Naive distributed memory

(diagram that you can draw)
CPU0, CPU1, CPU2, network
each host has a local copy of all of memory
read: from local memory
write: send update msg to each other host (but don't wait)
fast: never waits for communication
Does this memory work well?
Example 1:

CPU0:
  v0 = f0();
  done0 = true;
CPU1:
  while(done0 == false)
   ;
  v1 = f1(v0);          
  done1 = true;
CPU2:
  while(done1 == false)
   ;
  v2 = f2(v0, v1);

Intuitive intent:
- CPU2 should execute f2() with results from CPU0 and CPU1
- waiting for CPU1 implies waiting for CPU0
Example 1 won't work with naive distributed memory:
- Problem A:

[time diagram]
CPU0's writes of v0 and done0 may be interchanged by network
leaving v0 unset but done0=true

- how to fix this problem?
- Problem B:

[time diagram]
CPU2 sees CPU1's writes before CPU0's writes
i.e. CPU2 and CPU1 disagree on order of CPU0 and CPU1 writes

- how to fix?
Naive distributed memory is fast but has unexpected behavior
- maybe it isn't "correct"
- maybe we should never have expected Example 1 to work

Time synchronization and challenges

Global time sync can help resolve some consistency issues in a distributed system
A global clock is hard to implement
Protocols such as NTP may sometimes not offer sufficient precision

How can we write correct distributed programs with shared storage?
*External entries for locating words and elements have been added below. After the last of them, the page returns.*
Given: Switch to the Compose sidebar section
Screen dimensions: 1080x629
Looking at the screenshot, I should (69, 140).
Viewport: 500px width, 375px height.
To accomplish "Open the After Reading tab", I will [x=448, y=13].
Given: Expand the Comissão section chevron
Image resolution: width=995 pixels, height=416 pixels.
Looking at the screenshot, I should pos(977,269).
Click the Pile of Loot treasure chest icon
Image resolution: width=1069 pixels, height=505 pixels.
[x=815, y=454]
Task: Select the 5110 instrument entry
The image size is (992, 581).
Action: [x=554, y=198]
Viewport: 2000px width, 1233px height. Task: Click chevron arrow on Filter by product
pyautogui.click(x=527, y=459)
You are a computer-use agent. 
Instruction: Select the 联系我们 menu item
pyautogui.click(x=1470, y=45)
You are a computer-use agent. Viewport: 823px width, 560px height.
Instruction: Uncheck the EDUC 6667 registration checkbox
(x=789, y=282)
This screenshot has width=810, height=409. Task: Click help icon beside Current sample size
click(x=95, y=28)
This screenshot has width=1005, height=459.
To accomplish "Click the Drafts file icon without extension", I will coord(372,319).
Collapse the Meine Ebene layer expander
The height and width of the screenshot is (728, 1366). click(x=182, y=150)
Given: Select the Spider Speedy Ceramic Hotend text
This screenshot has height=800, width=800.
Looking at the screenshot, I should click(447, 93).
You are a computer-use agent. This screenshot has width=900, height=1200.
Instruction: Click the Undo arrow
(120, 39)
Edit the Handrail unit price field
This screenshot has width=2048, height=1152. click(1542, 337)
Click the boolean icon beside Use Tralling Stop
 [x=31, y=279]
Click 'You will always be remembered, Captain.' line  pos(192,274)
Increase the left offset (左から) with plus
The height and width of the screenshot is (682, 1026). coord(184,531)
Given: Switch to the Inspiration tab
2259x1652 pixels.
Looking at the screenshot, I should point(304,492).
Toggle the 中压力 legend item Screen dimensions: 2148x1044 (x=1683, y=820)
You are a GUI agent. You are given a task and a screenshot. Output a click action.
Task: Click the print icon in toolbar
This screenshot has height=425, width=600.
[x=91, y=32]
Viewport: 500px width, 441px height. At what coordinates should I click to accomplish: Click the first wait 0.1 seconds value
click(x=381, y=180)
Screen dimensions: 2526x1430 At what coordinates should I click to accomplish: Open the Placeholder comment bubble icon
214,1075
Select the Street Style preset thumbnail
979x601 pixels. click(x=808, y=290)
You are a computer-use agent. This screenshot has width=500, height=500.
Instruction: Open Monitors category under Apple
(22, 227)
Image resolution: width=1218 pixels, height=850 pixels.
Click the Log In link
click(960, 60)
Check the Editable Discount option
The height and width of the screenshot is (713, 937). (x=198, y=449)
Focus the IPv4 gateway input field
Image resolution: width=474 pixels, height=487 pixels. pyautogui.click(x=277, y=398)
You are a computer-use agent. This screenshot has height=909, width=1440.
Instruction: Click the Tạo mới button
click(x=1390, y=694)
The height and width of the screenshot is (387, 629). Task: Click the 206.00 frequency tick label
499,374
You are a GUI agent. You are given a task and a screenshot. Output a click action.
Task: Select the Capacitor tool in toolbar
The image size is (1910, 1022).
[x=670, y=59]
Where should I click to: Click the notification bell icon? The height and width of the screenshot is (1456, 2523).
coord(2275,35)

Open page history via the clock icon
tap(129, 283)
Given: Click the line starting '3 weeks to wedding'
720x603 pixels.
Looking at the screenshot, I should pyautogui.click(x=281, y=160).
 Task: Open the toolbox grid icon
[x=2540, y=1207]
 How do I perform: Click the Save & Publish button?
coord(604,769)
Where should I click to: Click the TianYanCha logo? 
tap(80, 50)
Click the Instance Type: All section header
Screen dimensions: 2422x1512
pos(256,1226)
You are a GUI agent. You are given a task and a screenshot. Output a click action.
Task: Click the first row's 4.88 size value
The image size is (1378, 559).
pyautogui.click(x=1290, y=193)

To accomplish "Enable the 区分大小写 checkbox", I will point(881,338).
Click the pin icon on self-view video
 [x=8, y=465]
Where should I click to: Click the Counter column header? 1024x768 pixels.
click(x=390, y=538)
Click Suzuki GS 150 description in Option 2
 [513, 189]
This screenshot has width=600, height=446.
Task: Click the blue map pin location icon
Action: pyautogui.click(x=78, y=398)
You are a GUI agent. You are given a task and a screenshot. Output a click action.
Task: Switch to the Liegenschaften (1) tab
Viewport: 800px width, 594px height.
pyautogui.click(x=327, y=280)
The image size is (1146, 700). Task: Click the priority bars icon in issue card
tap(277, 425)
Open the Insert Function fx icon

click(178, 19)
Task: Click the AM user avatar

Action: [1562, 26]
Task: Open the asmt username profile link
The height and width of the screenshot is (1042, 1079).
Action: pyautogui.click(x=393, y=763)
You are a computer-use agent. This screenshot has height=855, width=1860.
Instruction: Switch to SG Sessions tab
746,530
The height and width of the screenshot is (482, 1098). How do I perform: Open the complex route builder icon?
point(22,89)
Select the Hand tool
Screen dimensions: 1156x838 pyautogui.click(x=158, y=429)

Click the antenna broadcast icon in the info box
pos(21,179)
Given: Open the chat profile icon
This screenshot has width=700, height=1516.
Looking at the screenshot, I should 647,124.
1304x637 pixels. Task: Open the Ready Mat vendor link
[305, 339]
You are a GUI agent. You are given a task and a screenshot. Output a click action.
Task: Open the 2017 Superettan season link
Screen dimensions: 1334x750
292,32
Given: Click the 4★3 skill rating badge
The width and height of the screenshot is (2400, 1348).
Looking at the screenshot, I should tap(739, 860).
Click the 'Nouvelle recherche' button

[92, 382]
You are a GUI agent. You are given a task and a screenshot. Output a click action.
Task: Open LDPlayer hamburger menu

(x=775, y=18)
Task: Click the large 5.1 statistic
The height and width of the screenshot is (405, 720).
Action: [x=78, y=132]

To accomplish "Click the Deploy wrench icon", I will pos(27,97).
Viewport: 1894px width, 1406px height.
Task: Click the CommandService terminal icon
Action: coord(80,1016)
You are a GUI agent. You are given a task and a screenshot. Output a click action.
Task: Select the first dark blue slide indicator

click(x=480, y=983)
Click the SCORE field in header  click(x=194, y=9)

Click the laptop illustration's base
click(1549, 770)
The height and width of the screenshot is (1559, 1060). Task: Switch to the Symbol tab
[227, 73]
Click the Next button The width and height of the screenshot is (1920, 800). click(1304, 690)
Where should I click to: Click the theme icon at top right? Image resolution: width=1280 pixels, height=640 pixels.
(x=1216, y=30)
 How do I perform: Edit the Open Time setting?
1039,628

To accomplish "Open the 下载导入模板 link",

Memory system promises to behave according to certain rules.
We write programs assuming those rules.
Rules are a "consistency model"
Contract between memory system and programmer

What makes a good consistency model?

There are no "right" or "wrong" models
A model may make it harder or easier to program
- i.e. lead to more or less intuitive results
A model may be harder or easier to implement efficiently
- Also application dependent
- A consistency model for Web pages different than for memory

How about "strict consistency"

each instruction stamped with its start time (global time)
Rule 1: LD gets value of most recent previous ST to same address
Rule 2: each CPU executes instructions one at a time, in order
Essentially the same as on uniprocessor
Very intuitive consistency model
Would strict consistency avoid problem A and B?
- How do you implement strict consistency?

 Time:  1  2  3  4
 CPU0:  ST       ST
 CPU1:     LD LD

- Time between instructions << speed-of-light between CPUs!
- How is LD@2 even aware of ST@1?
- How does ST@4 know to pause until LD@3 has finished?
- How does ST@4 know how long to wait?
- Too hard to implement!

A reasonable model: sequential consistency

Is an execution (a set of operations) correct?
There must be some total order of operations such that

each CPU's instructions appear in-order in the total order
all CPUs see results consistent with that total order

- i.e. reads see most recent write in the total order

A sequentially consistent system would not have Problems A/B
- Problem A

   CPU0's execution order was v0= done0=
   CPU1 saw done0= v0=
   each CPU's operations must appear in execution order
   so cannot happen w/ sequential consistency

- Problem B

   CPU1 saw v0= done0= done1=
   CPU2 saw done1= v0=
   this cannot occur given a single total order
   so cannot happen w/ sequential consistency

Better performance than strict consistency
- System has some freedom in how it interleaves different CPUs' ops
- not forced to order by op start time, as in strict consistency
- system can delay a read or write while it finds current values

Performance is still not great
- Once the system reveals a written value to a read operation, the system has committed to a little bit of partial order. this may have transitive effects.
- example: system can delay revealing CPU1's done1=true to CPU2, but once revealed, must also reveal CPU0's writes. So the system only has freedom in ordering concurrent operations ones that haven't been observed yet

A simple implementation of sequential consistency
- each CPU sends R/W operations to a single memory server
- memory server chooses order (interleaves requests from diff CPUs)
- server executes operations one at a time, sends R replies

Simple implementation will be slow
- single server will get overloaded
- no local cache, so all operations are slow
- each CPU must usually block waiting for each read reply